What is the molecular defect associated with sickle-cell anemia? Vernon Ingram demonstrated in 1956 that a single amino acid substitution in the β chain of hemoglobin is responsible—namely, the replacement of a glutamate residue with valine in position 6. The mutated form is referred to as hemoglobin S (HbS). In people with sickle-cell anemia, both alleles of the hemoglobin β-chain gene (HbB) are mutated. The HbS substitution substantially decreases the solubility of deoxyhemoglobin, although it does not markedly alter the properties of oxyhemoglobin.

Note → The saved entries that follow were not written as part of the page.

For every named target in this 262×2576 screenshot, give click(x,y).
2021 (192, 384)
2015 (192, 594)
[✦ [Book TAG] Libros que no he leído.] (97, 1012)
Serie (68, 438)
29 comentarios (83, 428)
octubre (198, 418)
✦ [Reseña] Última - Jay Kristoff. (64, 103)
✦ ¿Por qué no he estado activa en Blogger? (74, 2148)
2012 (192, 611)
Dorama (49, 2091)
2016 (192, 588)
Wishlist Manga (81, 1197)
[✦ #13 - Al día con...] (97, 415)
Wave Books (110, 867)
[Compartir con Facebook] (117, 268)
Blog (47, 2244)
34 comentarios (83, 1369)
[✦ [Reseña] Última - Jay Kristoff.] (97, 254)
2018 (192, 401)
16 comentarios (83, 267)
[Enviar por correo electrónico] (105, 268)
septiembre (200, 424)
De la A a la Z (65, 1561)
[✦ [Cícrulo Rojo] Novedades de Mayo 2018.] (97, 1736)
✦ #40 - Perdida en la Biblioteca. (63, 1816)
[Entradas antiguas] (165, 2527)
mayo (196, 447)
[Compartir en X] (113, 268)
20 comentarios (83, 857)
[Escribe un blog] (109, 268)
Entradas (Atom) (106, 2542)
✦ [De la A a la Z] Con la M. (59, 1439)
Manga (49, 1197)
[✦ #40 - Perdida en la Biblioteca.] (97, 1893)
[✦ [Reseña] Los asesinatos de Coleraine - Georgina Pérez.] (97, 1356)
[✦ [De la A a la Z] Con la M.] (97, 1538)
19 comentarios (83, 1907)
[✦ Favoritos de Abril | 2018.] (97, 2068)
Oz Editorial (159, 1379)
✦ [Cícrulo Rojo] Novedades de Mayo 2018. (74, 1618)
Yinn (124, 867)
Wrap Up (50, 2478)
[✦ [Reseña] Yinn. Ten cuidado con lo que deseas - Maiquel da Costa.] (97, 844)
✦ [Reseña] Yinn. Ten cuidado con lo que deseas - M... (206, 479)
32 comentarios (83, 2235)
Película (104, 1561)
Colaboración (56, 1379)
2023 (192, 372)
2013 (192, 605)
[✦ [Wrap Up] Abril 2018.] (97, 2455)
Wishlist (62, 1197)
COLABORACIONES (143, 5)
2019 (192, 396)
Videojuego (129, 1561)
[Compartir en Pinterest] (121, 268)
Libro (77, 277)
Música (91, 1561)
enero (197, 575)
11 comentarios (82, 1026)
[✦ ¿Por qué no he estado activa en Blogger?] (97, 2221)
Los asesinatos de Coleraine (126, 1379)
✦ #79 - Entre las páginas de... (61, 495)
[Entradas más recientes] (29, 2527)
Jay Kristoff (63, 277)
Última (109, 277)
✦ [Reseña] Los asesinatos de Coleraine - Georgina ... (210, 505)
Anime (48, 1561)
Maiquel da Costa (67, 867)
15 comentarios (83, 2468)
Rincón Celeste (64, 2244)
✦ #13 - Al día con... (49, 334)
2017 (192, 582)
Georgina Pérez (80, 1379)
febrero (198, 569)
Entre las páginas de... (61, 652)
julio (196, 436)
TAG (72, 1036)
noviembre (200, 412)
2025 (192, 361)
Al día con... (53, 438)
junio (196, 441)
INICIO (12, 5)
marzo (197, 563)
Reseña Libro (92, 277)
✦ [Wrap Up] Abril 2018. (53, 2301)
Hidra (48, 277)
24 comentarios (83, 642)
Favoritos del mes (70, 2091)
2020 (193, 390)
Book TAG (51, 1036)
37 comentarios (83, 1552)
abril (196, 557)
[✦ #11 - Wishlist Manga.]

Examination of the structure of hemoglobin S reveals that the new valine residue lies on the surface of the T-state molecule (Figure 7.26). This new hydrophobic patch interacts with another hydrophobic patch formed by Phe 85 and Leu 88 of the β chain of a neighboring molecule to initiate the aggregation process. More-detailed analysis reveals that a single hemoglobin S fiber is formed from 14 chains of multiple interlinked hemoglobin molecules. Why do these aggregates not form when hemoglobin S is oxygenated? Oxyhemoglobin S is in the R state, and residues Phe 85 and Leu 88 on the β chain are largely buried inside the hemoglobin assembly. In the absence of a partner with which to interact, the surface Val residue in position 6 is benign (Figure 7.27).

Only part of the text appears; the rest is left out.